Brano di testo

Adrien Rabiot ha rilasciato un’intervista ai microfoni di TeleFoot nella quale ha parlato della Nazionale francese, del suo presente al Milan e del suo passato al Marsiglia. Ecco le sue dichiarazioni.
Rabiot sull’arrivo al Milan: “È andato tutto bene”
“Il mio arrivo al Milan è andato bene, mi sono integrato bene. Sono contento, stiamo trovando i risultati. Sono molto positivo. Ero già stato contattato in estate dal Milan, ma anche nell’estate scorsa. Allegri aveva già insistito in estate per farmi andare lì, è importante perché è un allenatore che conosco bene e con cui ho grande affinità. Il Milan è un’istituzione. L’ambizione del club è tornare in Champions“.
Rabiot prosegue: “Siamo molto vicini con Mike, ho ritrovato Christo con cui sono cresciuto al PSG. Abbiamo questo piccolo clan con il quale siamo ben integrati, ma anche tutto il resto dell’ambiente è molto buono“.

Esercizi da svolgere
(a) Ripeti fedelmente la parte del brano sull'intervista di Rabiot che si apre con le parole contenenti "Adrien Rabiot ha" e si chiude con "le sue dichiarazioni.".
(b) Nel brano sull'intervista di Rabiot, con chi è cresciuto il giocatore al PSG?
(c) Prosegui il brano sull'intervista di Rabiot dopo l'ultima frase riportata.
I dati riportati di seguito costituiscono un materiale a sé stante.

Insieme di dati
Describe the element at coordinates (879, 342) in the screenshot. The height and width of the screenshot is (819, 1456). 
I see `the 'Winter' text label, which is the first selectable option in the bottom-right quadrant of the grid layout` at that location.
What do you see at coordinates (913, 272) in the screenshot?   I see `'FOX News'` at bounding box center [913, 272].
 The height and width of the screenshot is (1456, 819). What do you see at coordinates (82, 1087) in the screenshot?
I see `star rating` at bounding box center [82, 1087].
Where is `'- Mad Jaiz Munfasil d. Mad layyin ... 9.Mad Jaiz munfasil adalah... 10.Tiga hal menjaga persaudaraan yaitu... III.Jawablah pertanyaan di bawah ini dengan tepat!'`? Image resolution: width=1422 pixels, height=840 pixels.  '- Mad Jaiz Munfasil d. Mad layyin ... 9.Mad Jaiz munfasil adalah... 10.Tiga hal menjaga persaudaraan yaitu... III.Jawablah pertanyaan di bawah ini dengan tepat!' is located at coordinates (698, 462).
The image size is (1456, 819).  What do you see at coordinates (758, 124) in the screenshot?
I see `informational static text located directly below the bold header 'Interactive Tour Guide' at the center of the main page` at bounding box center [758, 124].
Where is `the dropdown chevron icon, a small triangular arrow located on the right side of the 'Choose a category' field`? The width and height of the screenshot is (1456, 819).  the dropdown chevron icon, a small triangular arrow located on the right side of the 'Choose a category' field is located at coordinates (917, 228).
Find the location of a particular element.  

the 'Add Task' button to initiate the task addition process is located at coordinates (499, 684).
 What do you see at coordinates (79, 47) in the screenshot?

Soluzioni numerate
(a)
Adrien Rabiot ha rilasciato un’intervista ai microfoni di TeleFoot nella quale ha parlato della Nazionale francese, del suo presente al Milan e del suo passato al Marsiglia. Ecco le sue dichiarazioni.

(b) Con Christo.

(c)
Sul suo addio al Marsiglia
“Non sarebbe dovuta finire così. La decisione è incomprensibile, tutte le persone con cui ho parlato non l’hanno capita. Non l’ho capito nemmeno io. La cosa che è frustrante e mi ha colpito è che non si dica la verità su di me. Non sono mai stato un violento, tutti possono testimoniarlo. Viene data un’immagine sbagliata di me“.
E sulla Nazionale…
“Concorrenza di Tchouameni e Kone? È importante, penso che la concorrenza possa migliorare l’intensità in allenamento. È una concorrenza sana, ci sentiamo bene e abbiamo un buono spirito. Abbiamo tutti lo stesso obiettivo: andare al Mondiale e performare. Dobbiamo cercare la qualificazione già in Islanda, l’obiettivo è uguale per tutti“.
Rabiot conclude: “Sono in pace, perché faccio le cose con convinzione. Penso sempre a dare il 100%, nell’applicazione, nel rispetto degli altri, nell’educazione. Ho sempre cercato di essere la miglior versione di me stesso“.